=== Task prompt ===
Put the lines of the listing into a numbered list, from the line with "This screenshot has" through the end of the listing, both included and blank lines left out. Leave the pictures out of your answer.

--- BEGIN Rows ---

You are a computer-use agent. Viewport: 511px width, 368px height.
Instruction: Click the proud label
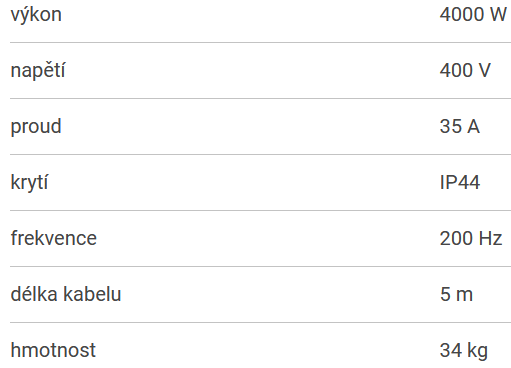click(x=36, y=127)
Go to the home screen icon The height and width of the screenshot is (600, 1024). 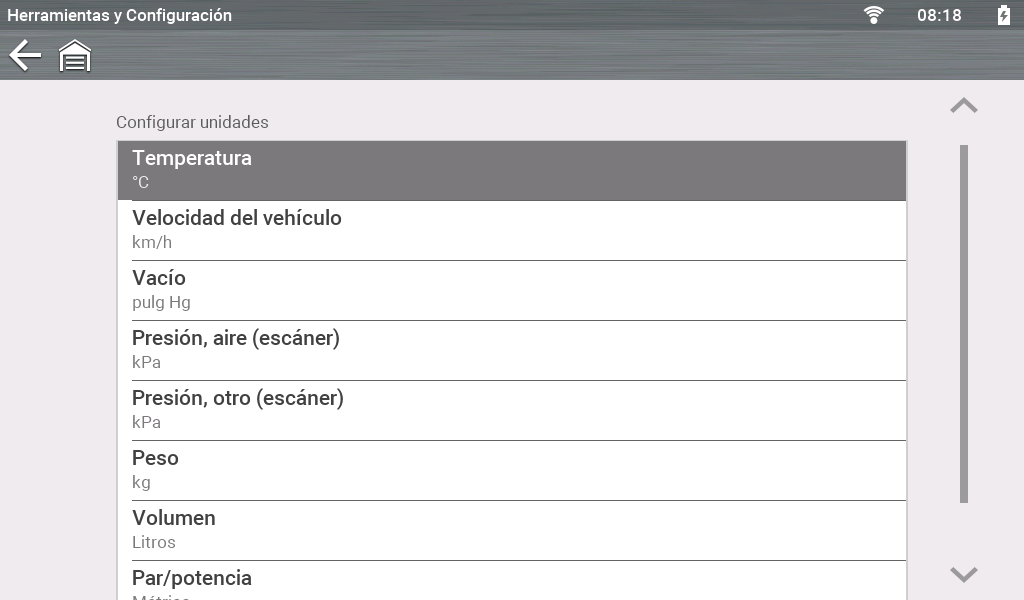(75, 56)
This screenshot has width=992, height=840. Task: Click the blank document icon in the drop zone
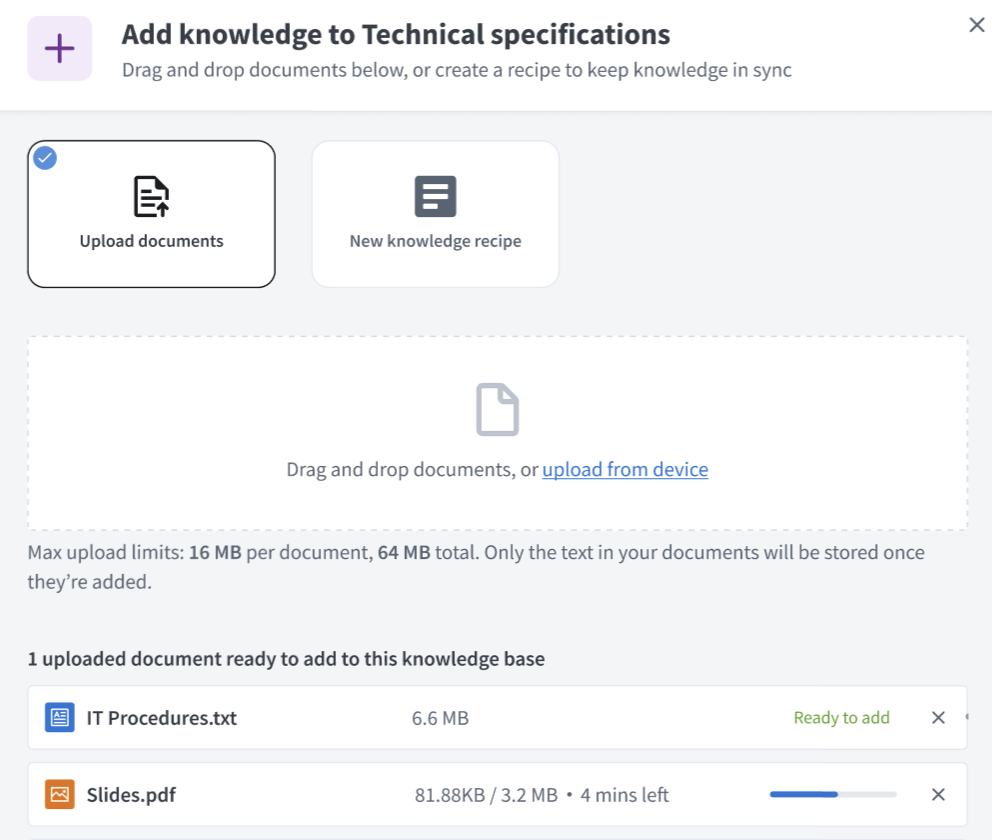[x=496, y=409]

--- END Rows ---

=== Result of the task ===
1. This screenshot has width=992, height=840. Task: Click the blank document icon in the drop zone
2. [x=496, y=409]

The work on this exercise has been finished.